The Story
Why it exists.
The beginning
Yod Beer began as a collaboration between SIAM 1928 and Yodbeer, a Thai local spirits brand known for their Bearnana Witbier. The brief was simple: translate a beer into something you could wear. Not just reference it. Actually capture it. Nutt Wesshasartar took the sun-dried banana and malt at the heart of the Bearnana and built outward from there, adding hops for bitterness, chocolate and caramel for warmth, and a citrus edge to keep the whole thing from settling too heavy. The result isn't a beer scent. It's what a beer smells like if you could bottle the feeling of drinking one on a warm afternoon.
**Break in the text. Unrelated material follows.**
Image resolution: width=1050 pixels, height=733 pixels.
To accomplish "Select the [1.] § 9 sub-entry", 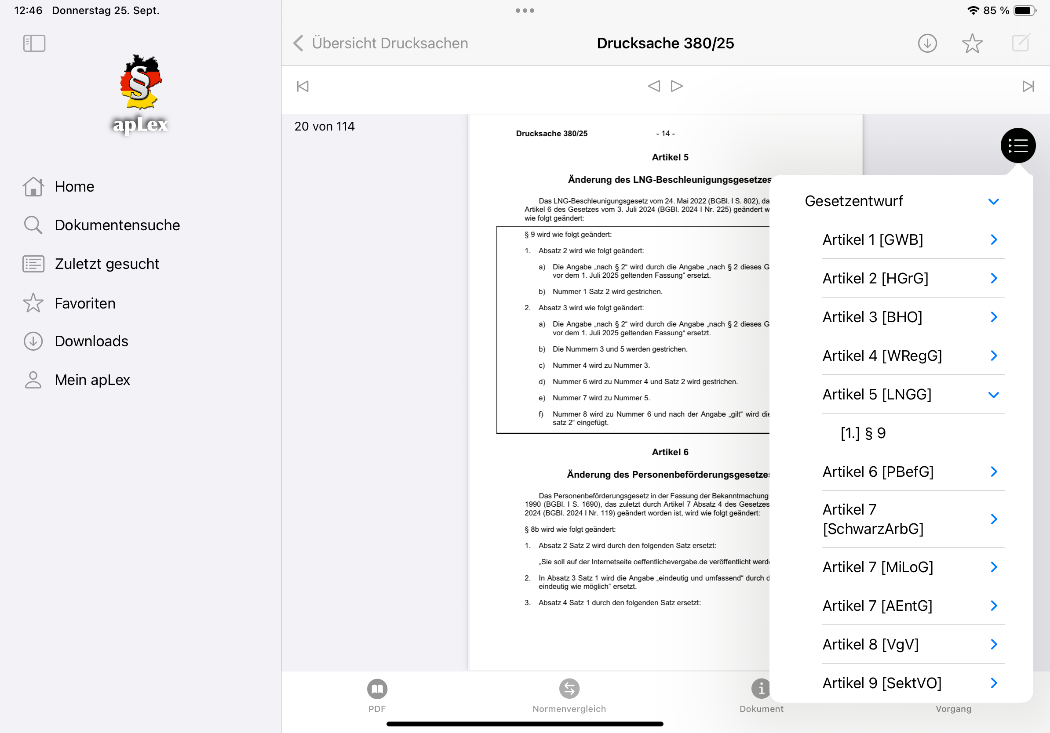I will [x=863, y=433].
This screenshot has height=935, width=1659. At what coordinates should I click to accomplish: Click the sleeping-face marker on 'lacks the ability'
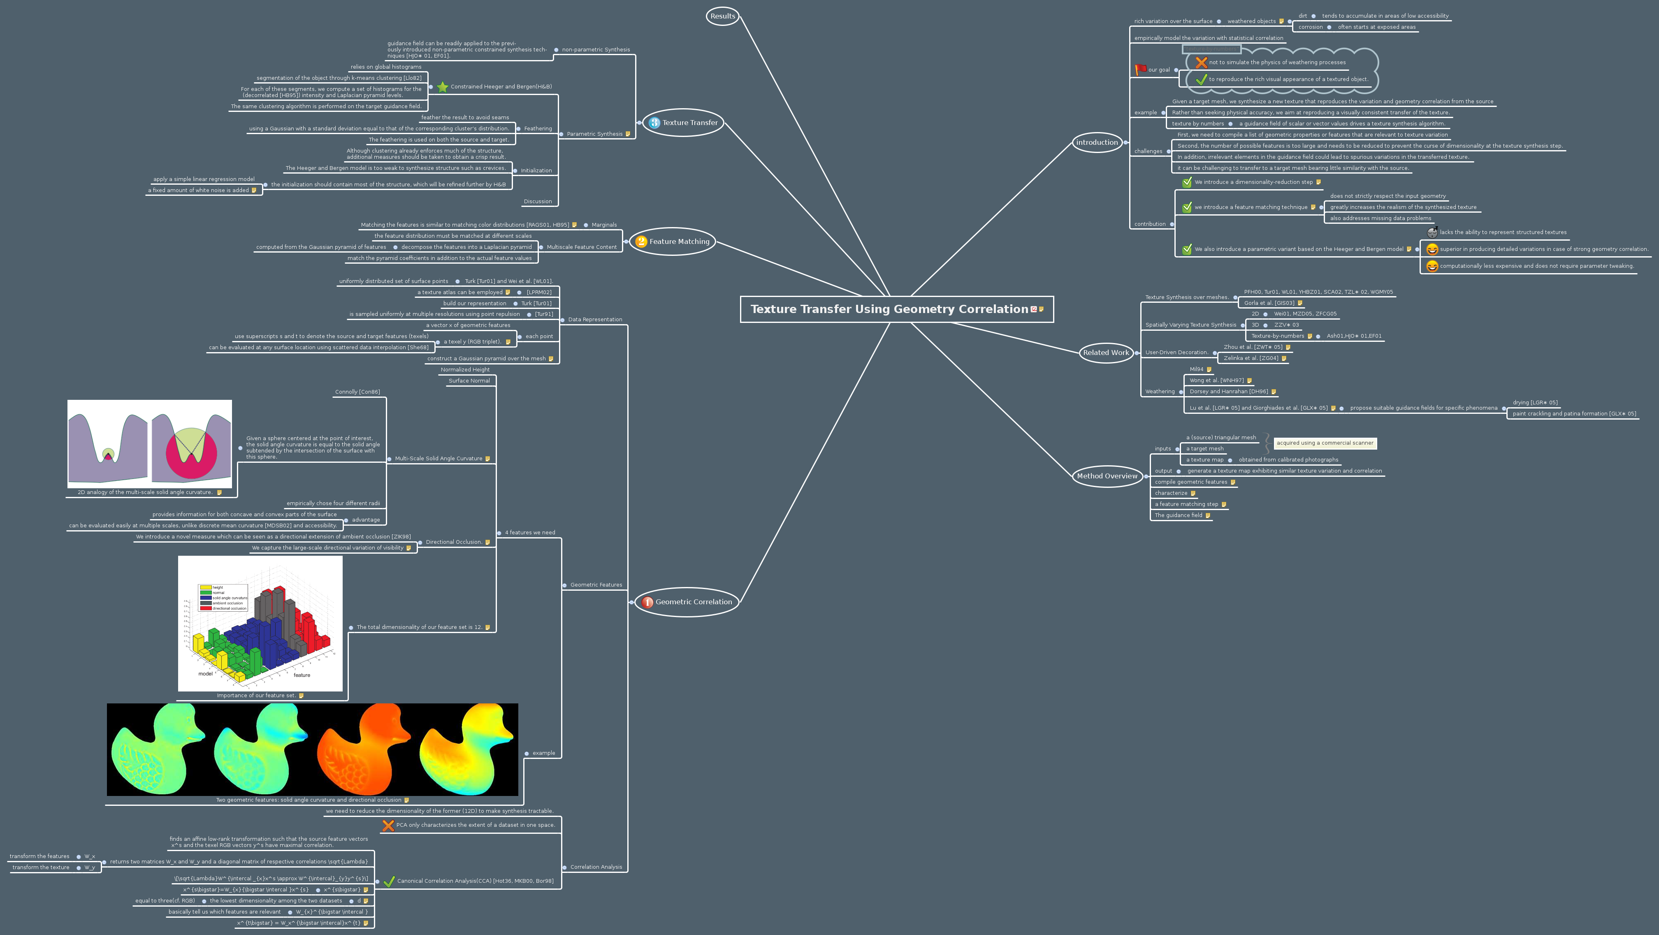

The note combination is unusual in perfumery. Banana as a heart note, malt as a structural element, hops adding actual bitterness rather than just a green accent. These aren't ingredients that usually appear together outside of craft brewing. The Thai craft beer culture gave SIAM 1928 a vocabulary to work with that most perfumers never touch. Banana and malt together read warm, almost fermented, like something that already has a history. Hops bring the counterbalance, the same way a good witbier uses citrus and spice to keep the sweetness from overwhelming. It's this tension between warmth and bitterness that makes the composition hold together rather than collapse into mere sweetness.
The evolution
Yod Beer opens bright. Bitter orange peel cuts through first, sharp and immediate, followed by coriander seed bringing a citrusy-herbal warmth that lifts the top notes away from anything too sweet. The hop arrives with its characteristic bitterness, grounding the opening in something that reads almost medicinal before the heart takes over. The banana-malt combination emerges within the first ten minutes and becomes the dominant experience for the next few hours. It's warm, slightly fermented, and unexpectedly rich. Honey threads through to sweeten the banana without making it syrupy. As the heart begins to fade, chocolate and caramel arrive together, adding a smoky depth that transforms the drydown into something entirely different from the opening. The drydown is where the fragrance earns its name. Benzoin extends the warmth, creating a resinous sweetness that lingers close to the skin for hours. On fabric, the banana note fades but the chocolate-carobenzoin combination persists into the next day.
Cultural impact
The banana-myun combination is genuinely uncommon in perfumery, making Yod Beer stand apart from typical sweet fragrances. Rather than following conventional gourmand structures, it draws from Thai craft beer culture, creating something that challenges expectations about what a fragrance can be.